Veehouders op klei- en veengrond die deelnemen aan de derogatie en die mest uitrijden of laten rijden met de sleepvoettechniek mogen dat alleen doen bij een temperatuur onder de 20 graden. Dit is vorig jaar opgenomen in de nieuwe derogatieregeling. Alle veehouders die derogatie hebben aangevraagd hebben automatisch ingestemd met deze eis. Overigens, deze 20 graden-eis geldt dus niet voor landbouwers die geen gebruik maken van de derogatie.
Speciale website
Maar hoe weet je nu of het voor de NVWA wel of niet onder de 20 graden is. De NVWA heeft hiervoor een website gelanceerd, waarop je de temperatuur kunt aflezen. De website vind je hier.
Je kunt op deze kaart inzoomen naar je eigen locatie (vooral op een mobiel handig als je toestaat om je locatiegegevens te gebruiken). Hiermee kun je op elk moment zien of in dit gebeid de temperatuur wel of niet onder de 20 graden is. Deze gegevens zijn gebaseerd op het dichtstbijzijnde KNMI meetstation.
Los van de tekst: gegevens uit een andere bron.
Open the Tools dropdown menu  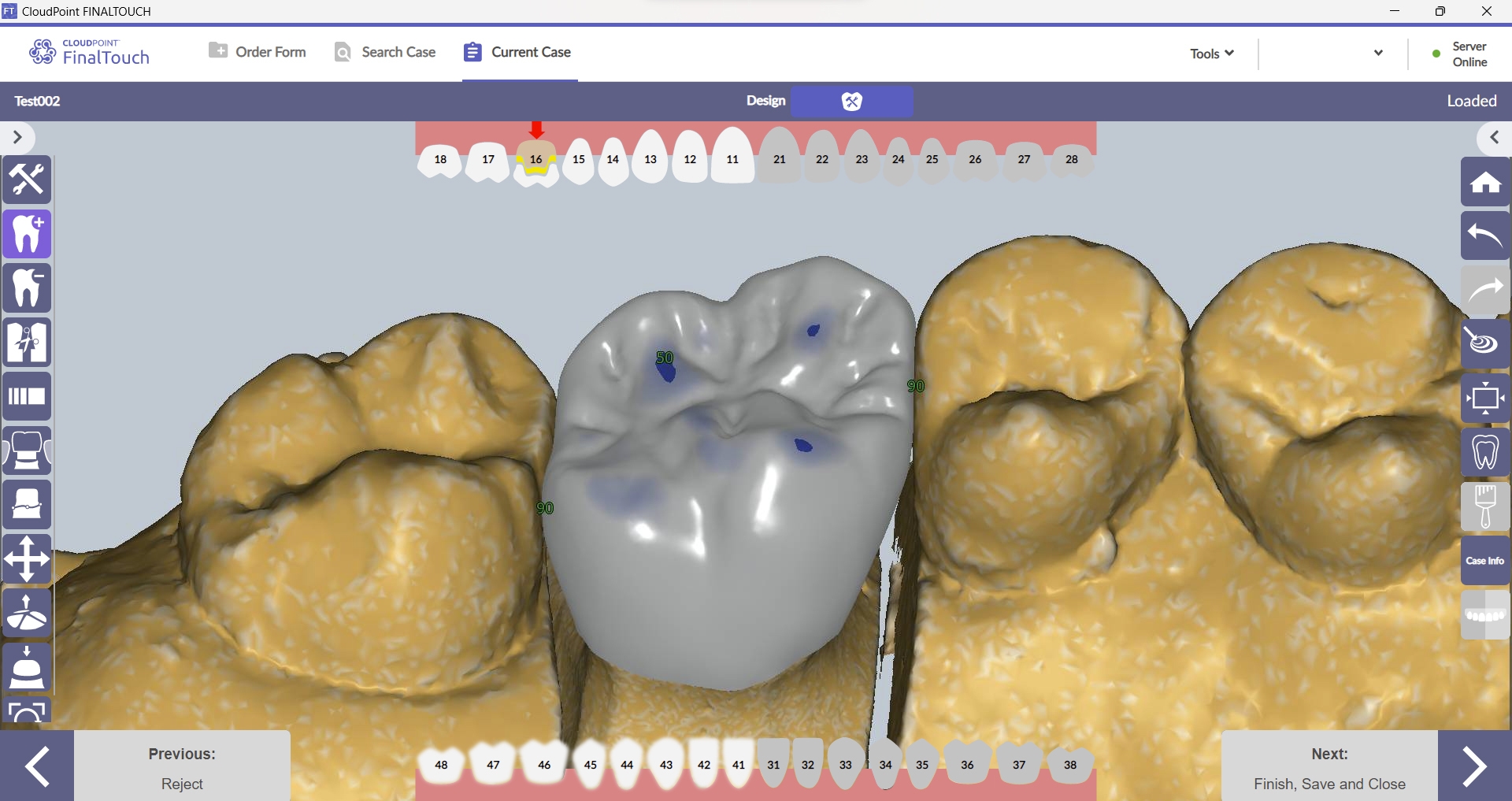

Komt de temperatuur op 20 graden of meer, dan geef je bij de veehouder aan dat je moet stoppen met werken als hij niet het risico wil lopen zijn derogatie te verliezen. Wij raden je aan een deel van de kosten van de stilstand op de veehouder te verhalen. Veehouders die zelf mest uitrijden moeten ook stoppen om hun derogatie niet te verliezen.
Kosten doorberekenen
De regeling betekent dus extra kosten voor zowel veehouder als loonwerker. De aan- en afvoer van materieel of de wachttijd zal betaald moeten worden. De kans is ook groot dat het uitrijden naar de randen van de dag verschuift met extra kosten voor overuren. Cumela heeft daarom eerder al fel geprotesteerd tegen deze regel. Helaas heeft de Tweede Kamer heeft met hangende pootjes ingestemd met deze regel, omdat ze de derogatie niet wilde verspelen.